Another argument that I've heard and that I still make inside my head is that there were benefits to that life that few others have.  The breadth of experience and insight, the relationships that run deep.  The lifelong appreciation of hot running water.  These are not lightly gained and are parts of myself that I would not want to lose.  Please don' t get me wrong.  Some things about the Philippines I love.  I have fond memories both specific and general of my life there.  My life today is richer because of my experiences growing up.
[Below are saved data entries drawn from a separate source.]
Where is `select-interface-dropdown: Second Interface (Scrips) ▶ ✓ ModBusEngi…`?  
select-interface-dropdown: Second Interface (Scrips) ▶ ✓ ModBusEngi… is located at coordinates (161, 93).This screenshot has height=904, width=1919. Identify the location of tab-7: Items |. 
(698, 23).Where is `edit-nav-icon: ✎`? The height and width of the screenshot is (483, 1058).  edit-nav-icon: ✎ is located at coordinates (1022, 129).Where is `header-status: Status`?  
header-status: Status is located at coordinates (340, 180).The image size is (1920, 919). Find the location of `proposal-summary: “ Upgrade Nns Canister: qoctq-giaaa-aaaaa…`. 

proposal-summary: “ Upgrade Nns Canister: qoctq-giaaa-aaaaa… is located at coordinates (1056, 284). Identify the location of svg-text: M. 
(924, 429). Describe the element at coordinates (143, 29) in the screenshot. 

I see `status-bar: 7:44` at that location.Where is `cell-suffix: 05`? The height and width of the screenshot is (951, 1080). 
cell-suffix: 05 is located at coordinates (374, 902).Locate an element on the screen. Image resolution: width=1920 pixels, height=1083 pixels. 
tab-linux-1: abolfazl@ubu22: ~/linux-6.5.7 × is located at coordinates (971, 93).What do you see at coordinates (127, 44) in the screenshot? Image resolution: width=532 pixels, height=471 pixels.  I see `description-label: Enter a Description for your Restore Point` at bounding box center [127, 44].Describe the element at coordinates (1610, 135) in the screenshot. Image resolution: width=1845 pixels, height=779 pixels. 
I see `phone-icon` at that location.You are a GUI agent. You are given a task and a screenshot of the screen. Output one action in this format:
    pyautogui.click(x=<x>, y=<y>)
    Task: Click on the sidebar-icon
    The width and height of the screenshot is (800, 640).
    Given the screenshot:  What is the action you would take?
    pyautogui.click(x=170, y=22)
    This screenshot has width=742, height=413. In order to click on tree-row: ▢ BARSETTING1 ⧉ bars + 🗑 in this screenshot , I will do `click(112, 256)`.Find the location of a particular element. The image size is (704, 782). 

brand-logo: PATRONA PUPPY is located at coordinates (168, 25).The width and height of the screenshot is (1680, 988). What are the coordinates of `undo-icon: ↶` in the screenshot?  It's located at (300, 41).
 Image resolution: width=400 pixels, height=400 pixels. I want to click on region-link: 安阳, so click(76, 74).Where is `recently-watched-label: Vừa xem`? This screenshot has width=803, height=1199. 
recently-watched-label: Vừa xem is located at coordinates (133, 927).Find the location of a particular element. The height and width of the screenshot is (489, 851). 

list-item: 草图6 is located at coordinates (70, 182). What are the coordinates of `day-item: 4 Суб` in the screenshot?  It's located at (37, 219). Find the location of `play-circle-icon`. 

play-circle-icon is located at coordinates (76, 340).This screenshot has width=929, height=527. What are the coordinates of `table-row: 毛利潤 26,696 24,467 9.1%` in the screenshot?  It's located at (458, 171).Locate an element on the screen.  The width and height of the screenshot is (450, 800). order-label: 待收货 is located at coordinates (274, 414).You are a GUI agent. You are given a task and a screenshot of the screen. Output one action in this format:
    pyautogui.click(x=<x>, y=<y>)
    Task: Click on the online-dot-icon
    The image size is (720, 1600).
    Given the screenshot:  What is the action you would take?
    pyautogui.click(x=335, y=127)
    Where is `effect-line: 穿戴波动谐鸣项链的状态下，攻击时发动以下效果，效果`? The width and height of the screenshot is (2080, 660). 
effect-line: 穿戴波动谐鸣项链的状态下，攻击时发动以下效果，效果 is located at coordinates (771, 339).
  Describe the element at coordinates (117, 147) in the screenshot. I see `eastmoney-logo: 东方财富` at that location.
In our discussions when I was growing up and as an adult we also talked about the fact that any choice a parent makes has implications for their children.  Parents who stay close to extended family and work at more conventional jobs may find that their children feel bored and trapped and long for adventure.  And certainly there's a lot being said these days about the dangers of making our whole lives about our kids - the unrealistic ideas this gives them about their relationship with the world. 

But the bottom line for me is that it's an extreme lifestyle choice.  Who knows if I would have been happier if my parents had made a more conventional choice.  Certainly I would not have been happier if I had spent my life knowing that I was the reason they could not do what seemed most important to them.  But I guess that's the question that still lingers in my mind:  Was I less important than those they went to reach?  Was my (possibly fleeting) happiness sacrificed for their (opportunity of) eternal salvation?  Are other children in a similar position?  Can this be changed?

  Other questions:  Did/do you want to be a missionary?  Why would someone do that?  I've probably touched on these.  Hopefully I can cover them in more depth in another post.


  1. Ah, there is just so much here I can relate to...there are many things I appreciate about being an MK, many life lessons I hope to pass on to my own children. However, there are equally as many things I disliked about those years, some that I'm still dealing with as an adult. Our recent move (well, it's acutally been 2 years now..) brought out a little bit of that weepy/PTSD reaction in me as well. And I felt so frustrated that at nearly 35 years old, I still have trouble making friends. So, it was so good to read this and be reminded that I'm not alone in these TCK issues. :) And I'm still learning how to see His bigger picture in all of this - it's all part of the work-in-progress in me.

    1. It's so good to know we are not alone. Moving, even packing for vacation is still stressful for me. And yeah, even while staying in the same community relationships can be so fluid these days. Having to start over completely would be tough. I'm glad you are finding peace along the way.